Agentic AI is becoming the backbone of cloud workloads, and right now it is carrying an efficiency tax that nobody has been able to dial back. A team from MIT and Microsoft says it has built a system that can dial that tax back automatically, by picking the right combination of models, tools, and hardware for every job.
The research, announced by MIT News on June 25, 2026, is built around a concrete diagnosis. An "agentic workflow" is a multi-step AI task that strings together several models and external tools, such as a database lookup or a Python interpreter, to complete a job. Cloud providers have been deploying them rapidly, but the default way of running them is wasteful. Lead author Gohar Chaudhry, an MIT EECS graduate student, put it this way: "agentic workflows are becoming the backbone of cloud providers' work, energy use is a major concern, and giving the cloud provider resource-optimal orchestration is a win for everyone."
The waste comes from a familiar pattern. Operators tend to over-allocate compute, picking the largest model, the most expensive hardware, and the most generous resource budget, just to be safe. The result is that most agentic jobs run on more compute than they actually need, and the unused cycles still cost money and electricity.

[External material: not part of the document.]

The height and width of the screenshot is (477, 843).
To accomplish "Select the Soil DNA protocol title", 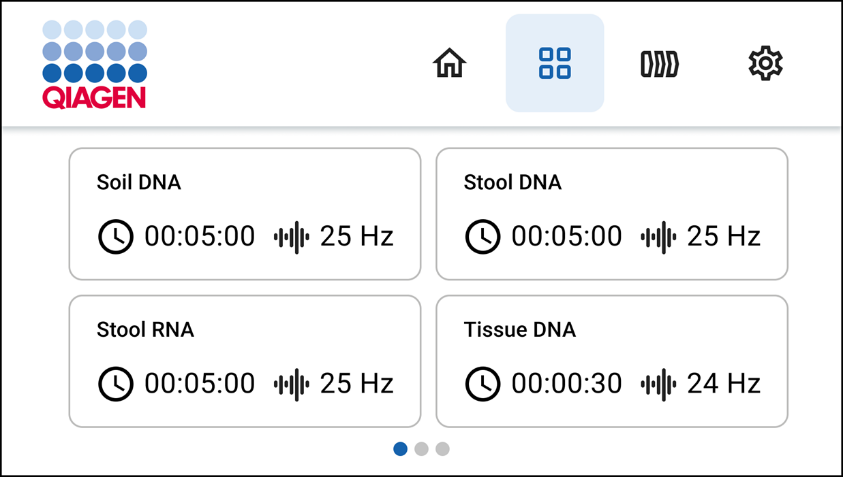I will (x=138, y=182).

The new system, called Murakkab, attacks the problem at the deployment layer rather than the model layer. A developer describes what they want in plain language. Murakkab then picks the right combination of models, external tools, and hardware, and decides how much cloud capacity to allocate when the job actually runs. If the operator changes their mind and wants the job faster or cheaper, the system re-tunes the configuration on the fly based on the new priority.

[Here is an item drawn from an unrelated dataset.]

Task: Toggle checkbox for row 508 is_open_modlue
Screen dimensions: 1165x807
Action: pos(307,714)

In the paper behind Murakkab, accepted at the USENIX Symposium on Operating Systems Design and Implementation (OSDI), the team reports that across multiple agentic workloads, the system cut the number of compute units needed to run them with no loss in performance. The MIT release describes the gains directionally; the specific percentages and unit reductions are detailed in the full paper and the OSDI PDF on the lead author's site.
The authorship mix is a signal of where the work is aimed. Chaudhry is a graduate student in MIT's Department of Electrical Engineering and Computer Science. His co-author Adam Belay is an MIT EECS associate professor and a member of the Computer Science and Artificial Intelligence Laboratory. The senior author, Ricardo Bianchini, is a technical fellow and corporate vice president at Microsoft Azure, and other co-authors are also at Azure. The problem the paper targets is operational, not theoretical: real cloud deployments of agentic workflows tend to over-provision resources, and the fix needs to live at the layer where those resources are allocated.

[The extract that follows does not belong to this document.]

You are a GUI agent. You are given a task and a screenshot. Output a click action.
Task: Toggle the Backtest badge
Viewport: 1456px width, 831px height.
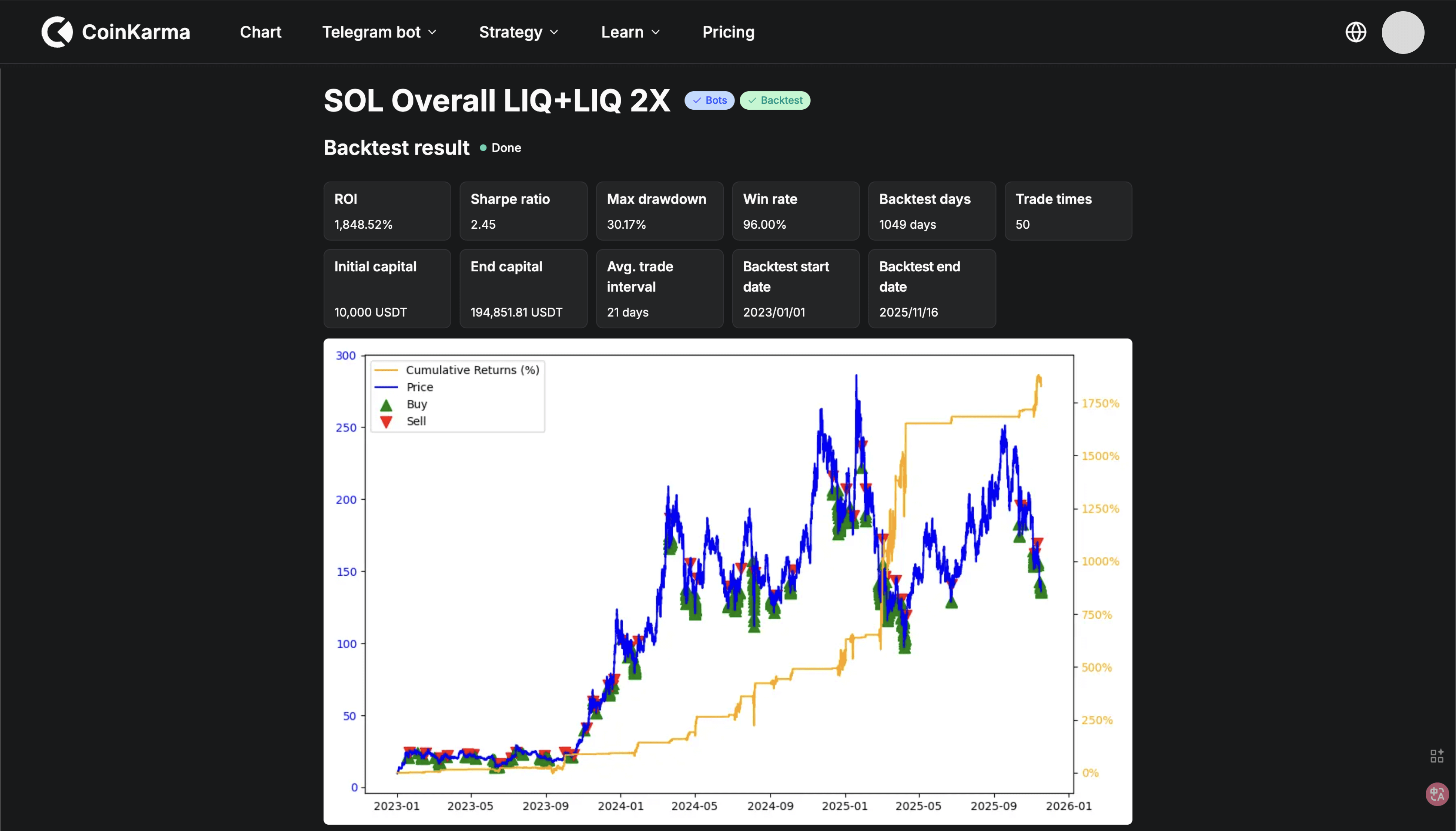[775, 100]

What changes if the approach holds up outside the lab is the cost shape of agentic AI. Today, every conversation an agent has with a database, every Python script it runs, and every retry it triggers runs on whatever hardware was reserved up front. With orchestration that adjusts in real time, the same workload can use a smaller model for an easy step and a bigger one for a hard one, and can shift the whole job to a cheaper machine when the user cares about cost more than latency.
The team frames Murakkab as a deployment efficiency win, not a smarter-agent breakthrough. The agents themselves are not getting better at their jobs. The hardware and the budget they run on are getting more honest. The next test is whether the same mechanism survives contact with workloads and customer priorities that the paper has not yet measured, and whether cloud providers can be persuaded to ship the orchestration layer as a default rather than an option.